Текст книги "Прошел год (СИ)"
Автор книги: Марина Козлова
сообщить о нарушении
Текущая страница: 2 (всего у книги 2 страниц)
«Дорогой Лев Михайлович, – подумал я, – в любом случае я безмерно рад за вас».
У меня опять случилось что-то с горлом.
Левка, мне плохо. Я скоро сдохну. Все, о чем ты писал – правда. Что-то происходит с дыханием, с глазами и кожей.
Лина опять пристально, я бы даже сказал, слишком пристально посмотрела мне в глаза.
– Из нас двоих ты видел его сравнительно недавно, – сказала она тихо. – Что ты можешь о нем сказать?
– Он жив.
– Но он не хочет жить.
– Не факт.
– Слушай, – Лина поежилась. – Однако ветрено тут у вас.
Только когда мы оказались в маленькой кафешке с рушниками и глечиками, я позволил себе спросить:
– Так почему вы решили мне это рассказать? Все-таки?
Она молча и медленно, маленькими глотками, очень маленькими, сказал бы я, – пила коньяк.
– А вдруг, – задумчиво сказала она, – его можно уговорить... о снисхождении к этому миру. Ради бога, прости. Я подумала, может у тебя получится. Кое-что в нашем с тобой разговоре укрепило меня в этой мысли.

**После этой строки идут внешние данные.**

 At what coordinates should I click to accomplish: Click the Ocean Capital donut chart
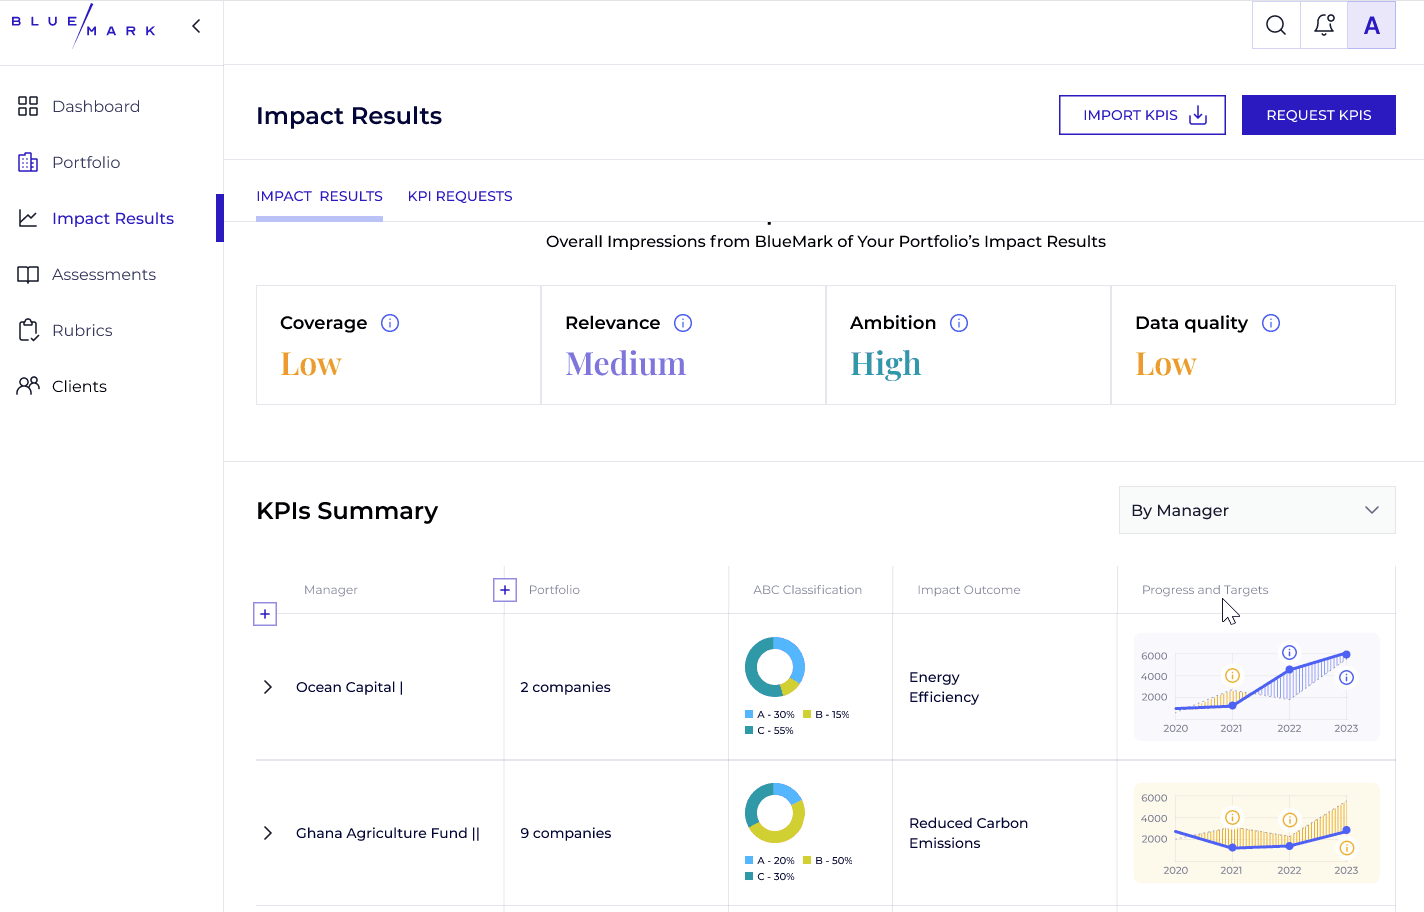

– Лина! – я почему-то развеселился. – У меня есть версия, что нобелевка его не впечатлит. Нобелевка – часть, как вы говорите, «этого мира», а он на него принципиально забил. Со всеми его нобелевками. Извините.
– Батюшки, – сказала Лина, глядя мимо меня, – Да ты его любишь.
У меня нет слов для тебя. Мы одинаково немы. В сто двадцать пятом сне я плачу у тебя на груди, а ты берешь мою голову в свои прохладные ладони и целуешь мои опухшие мокрые глаза. И тоже молчишь.
* * *
– Завтра, – сказала Ленка, как только мы ступили на землю обетованную.
– Сегодня, – сказал я.
Она не нашла аргументов.
Переговоры с Марком затягиваются. Он не категоричен, он очень нерешителен. Он боится. «Что вы собираетесь делать?» – говорит он. «По ситуации, – говорю я. – Но, в любом случае, ничего плохого».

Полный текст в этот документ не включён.